**The problem:**
Starting at the top of the entries below, set down each line exactly as written, and stop after the line containing "Task: Click the currency swap arrows icon".
Segment Open
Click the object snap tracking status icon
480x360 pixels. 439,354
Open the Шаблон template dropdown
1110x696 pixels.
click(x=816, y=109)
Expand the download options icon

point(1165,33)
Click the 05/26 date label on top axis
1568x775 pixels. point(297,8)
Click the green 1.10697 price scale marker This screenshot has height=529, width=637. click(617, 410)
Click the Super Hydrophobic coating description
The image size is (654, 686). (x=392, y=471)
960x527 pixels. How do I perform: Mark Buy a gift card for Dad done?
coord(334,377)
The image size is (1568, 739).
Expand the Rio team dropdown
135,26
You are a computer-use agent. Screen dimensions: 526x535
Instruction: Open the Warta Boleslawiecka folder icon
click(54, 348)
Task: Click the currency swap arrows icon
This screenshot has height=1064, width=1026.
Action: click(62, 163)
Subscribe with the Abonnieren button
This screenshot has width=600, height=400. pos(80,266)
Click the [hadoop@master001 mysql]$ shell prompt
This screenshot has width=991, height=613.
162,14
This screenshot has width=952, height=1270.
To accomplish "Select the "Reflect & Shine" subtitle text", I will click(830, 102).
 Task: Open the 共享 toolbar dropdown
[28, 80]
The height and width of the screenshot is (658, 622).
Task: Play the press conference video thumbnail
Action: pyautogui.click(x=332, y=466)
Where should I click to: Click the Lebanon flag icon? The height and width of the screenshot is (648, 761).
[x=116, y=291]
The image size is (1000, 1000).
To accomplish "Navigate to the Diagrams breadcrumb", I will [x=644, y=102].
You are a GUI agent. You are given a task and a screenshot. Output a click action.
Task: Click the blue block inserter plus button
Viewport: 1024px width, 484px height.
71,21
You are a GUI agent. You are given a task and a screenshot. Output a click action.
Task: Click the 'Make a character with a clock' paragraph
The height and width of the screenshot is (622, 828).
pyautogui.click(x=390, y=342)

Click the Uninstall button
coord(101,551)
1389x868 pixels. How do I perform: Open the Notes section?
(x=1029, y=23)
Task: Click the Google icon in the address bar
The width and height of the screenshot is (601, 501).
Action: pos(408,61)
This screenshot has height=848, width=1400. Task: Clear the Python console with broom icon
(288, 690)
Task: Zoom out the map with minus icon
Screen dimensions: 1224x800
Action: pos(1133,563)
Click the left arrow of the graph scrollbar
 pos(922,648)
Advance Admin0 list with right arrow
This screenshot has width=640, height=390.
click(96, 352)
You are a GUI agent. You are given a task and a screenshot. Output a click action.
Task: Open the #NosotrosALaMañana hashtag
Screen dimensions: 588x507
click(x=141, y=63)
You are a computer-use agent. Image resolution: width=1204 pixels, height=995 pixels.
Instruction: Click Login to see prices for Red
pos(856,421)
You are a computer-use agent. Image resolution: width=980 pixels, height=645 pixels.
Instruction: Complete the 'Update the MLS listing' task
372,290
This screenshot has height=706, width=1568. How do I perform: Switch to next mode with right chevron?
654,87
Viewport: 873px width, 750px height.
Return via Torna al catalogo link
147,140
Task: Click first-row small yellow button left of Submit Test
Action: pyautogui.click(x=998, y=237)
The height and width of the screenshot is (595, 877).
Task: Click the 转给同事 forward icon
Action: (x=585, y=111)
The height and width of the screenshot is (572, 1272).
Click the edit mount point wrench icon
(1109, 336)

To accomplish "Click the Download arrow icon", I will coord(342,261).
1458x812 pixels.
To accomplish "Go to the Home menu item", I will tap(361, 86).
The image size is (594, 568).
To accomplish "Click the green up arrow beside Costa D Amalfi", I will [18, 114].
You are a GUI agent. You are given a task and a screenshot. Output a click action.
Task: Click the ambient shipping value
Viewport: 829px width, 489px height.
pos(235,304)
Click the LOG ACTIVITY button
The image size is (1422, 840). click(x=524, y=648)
Segment Closed
**Answer box:**
Click the object snap tracking status icon
480x360 pixels. 439,354
Open the Шаблон template dropdown
1110x696 pixels.
click(x=816, y=109)
Expand the download options icon

point(1165,33)
Click the 05/26 date label on top axis
1568x775 pixels. point(297,8)
Click the green 1.10697 price scale marker This screenshot has height=529, width=637. click(617, 410)
Click the Super Hydrophobic coating description
The image size is (654, 686). (x=392, y=471)
960x527 pixels. How do I perform: Mark Buy a gift card for Dad done?
coord(334,377)
The image size is (1568, 739).
Expand the Rio team dropdown
135,26
You are a computer-use agent. Screen dimensions: 526x535
Instruction: Open the Warta Boleslawiecka folder icon
click(54, 348)
Task: Click the currency swap arrows icon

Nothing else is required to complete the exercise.